EXERCISE BRIEF -> Decide whether each statement agrees with the passage below on migration and social media: (a) the writer says a dozen or so developing countries have reached developed status since the 1990s; (b) the writer rejects the idea that poorer countries should pursue freer markets and better governance; (c) the writer says the situation can look less hopeless to an individual. Answer yes or no for each, and quote the deciding words of the passage.

SOURCE EXTRACT ->
╭──
What caught my eye this week.
One big driver of the thousands of young economic migrants who’ve come to Europe and the UK over the past decade is said to be the spread of social media.
Now that the developing world can see – it all its influencer-filtered glory – how the West has been living all these years, many of world’s poorer citizens want a piece of it.
Wouldn’t you?
Of course we might say they should look to pull their own countries up instead. Strive for freer markets, better governance, more education, stronger property rights, and whatnot.
I agree but it’s easier said than done. While globalisation and capitalism have done a decent job of alleviating true poverty since the 1970s, from memory only a dozen or so developing countries have made it to developed status since the 1990s.
Also you don’t need to be an 18-year old student activist at SOAS to see the West still has multiple embedded advantages, which it strives to protect.
It’ll even adopt the role of victim to do so. Just consider the spectacle of the world’s richest nation bemoaning bullies and vowing to be make itself great again.
Get up and go
The point is though that as an individual the situation can look even more hopeless.
You have to rely on your country’s politicians and institutions to do the right thing. We increasingly can’t even rely on ours for that.
╰──
STORED DATA ->
╭──
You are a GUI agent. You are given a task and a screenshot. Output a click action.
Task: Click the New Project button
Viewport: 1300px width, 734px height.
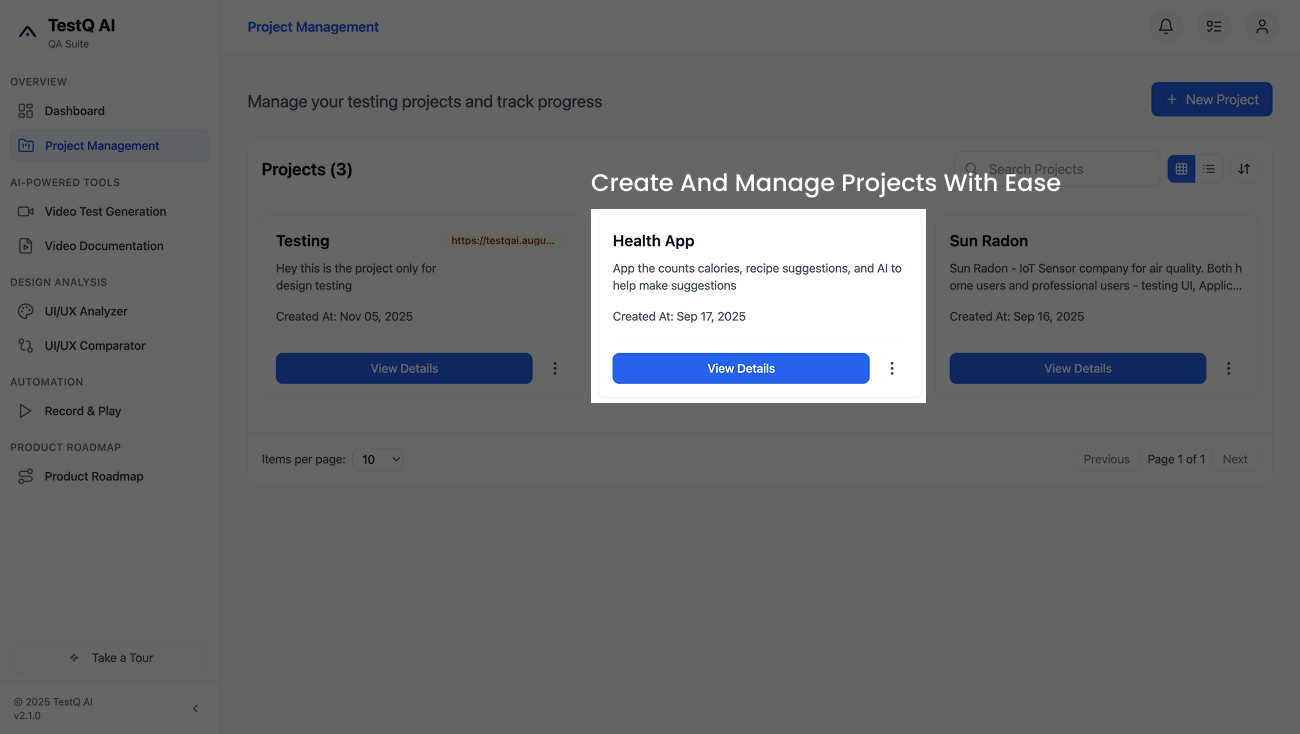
╰──
RESULT BELOW ->
(a) Yes: "from memory only a dozen or so developing countries have made it to developed status since the 1990s"
(b) No: "I agree but it’s easier said than done."
(c) No: "as an individual the situation can look even more hopeless"